I am a keen advocate of talking therapies and have no doubt at all that they can be extremely effective in helping us all to find our unique ways towards healthier, more positive solutions. Talking about our problems, no matter how intractable they may seem, in a safe and trusting environment can be, in my experience and opinion, invaluable. Yet the very phrase, ‘talking therapy’ can carry its own ironies and misunderstandings.


First, there are times when words are not enough. Although words are our common currency, for many people, more natural, authentic and comfortable forms of expression can range from literature (writing poetry, journaling, reading), drama (acting, performing, watching). art (drawing, painting, designing, sculpting), music (playing an instrument, singing, listening), sport (playing, participating, watching) or even more practical activities that might not, at first, be considered to fall within the category of ‘talking therapies’. They could range from carpentry to jewellery-making, from building to housework. In short, anything that somebody can enjoy in a more tangible way that is individual to them. Any of these can be discovered and identified within the counselling (talking) relationship as ways of unlocking and healing our true feelings of rage, fear, sadness, loss. Sometimes, these things might be seen simply as ‘not allowed’ within the talking therapies, the phrase itself constraining us from truly expressing - or being - ourselves.

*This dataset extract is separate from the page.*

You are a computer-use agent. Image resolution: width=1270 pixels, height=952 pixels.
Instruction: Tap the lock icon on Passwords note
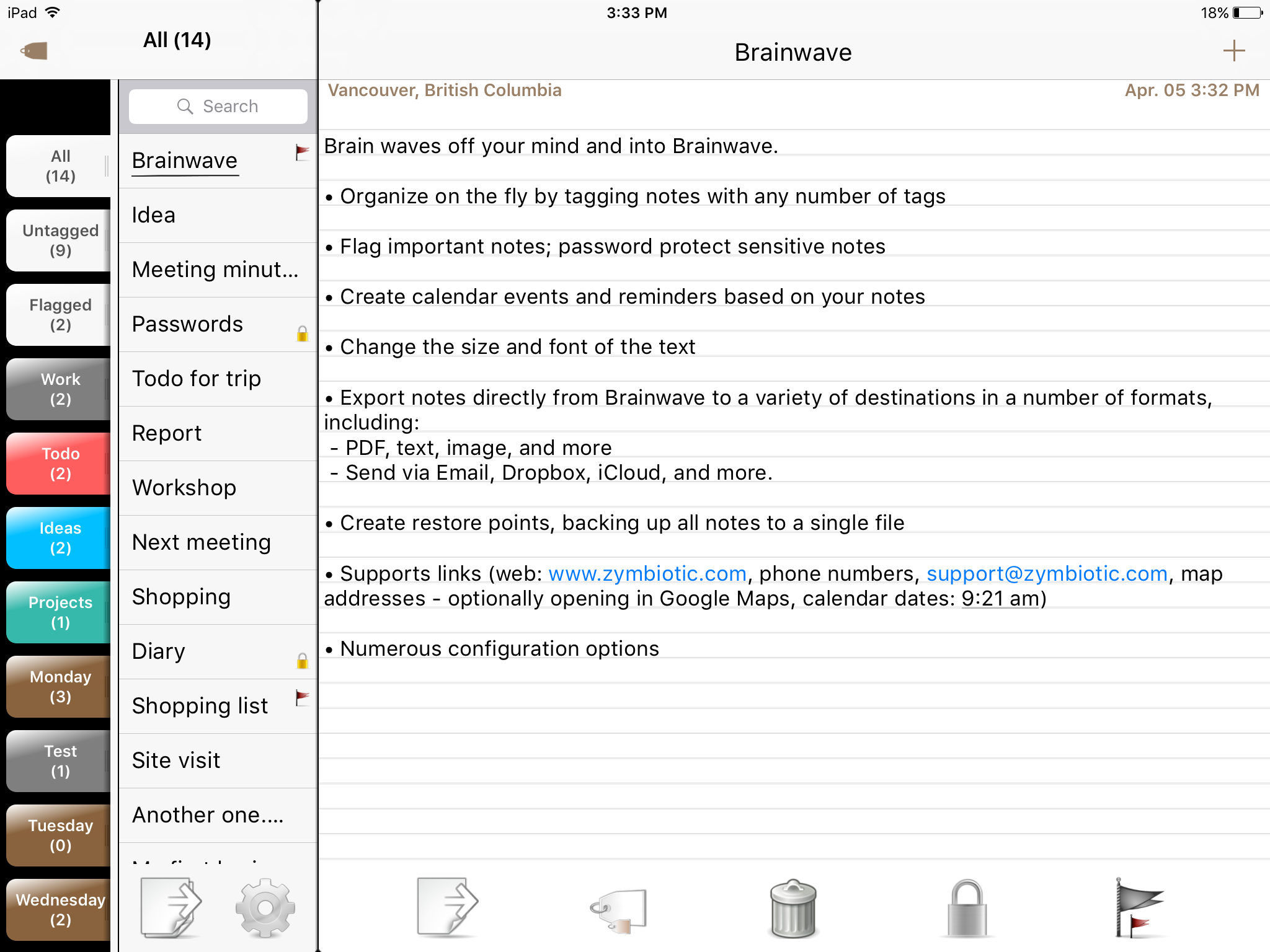[x=302, y=334]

Even more constraining, perhaps far more often than we might realise, can be when words actively get in the way. Words can be used very effectively as ways of expressing how we feel, but they can also, with equal effectiveness, be used as ways to protect ourselves against the very feelings we think (or like to think) we are expressing.


When we use words like pain, grief, love, or adjectives such as manic, traumatic, isolating, difficult, we are too often seeking to explain something without truly feeling it. Less helpful still is when, as a counsellor (or therapist), I accept these generalised descriptions of ‘feelings’ or ‘states of being’ at face value, as if they are mutually understood and fail to ask what they mean for each, unique individual. At such times, without having such words to protect ourselves, we may be left only with silence - and feeling; the most terrifying experience of all, and the one thing our minds are seeking to help us avoid.


There is no doubt in my mind that talking therapies continue to be extremely helpful and can incorporate as many different and varied healing resources as there are people who need them. Yet it is a mistake to ignore that there are times when words are not enough, and there are other times when words can be too much. In truth, the most powerful and transformative experiences in therapy can happen at those times of silence, when we are lost for words.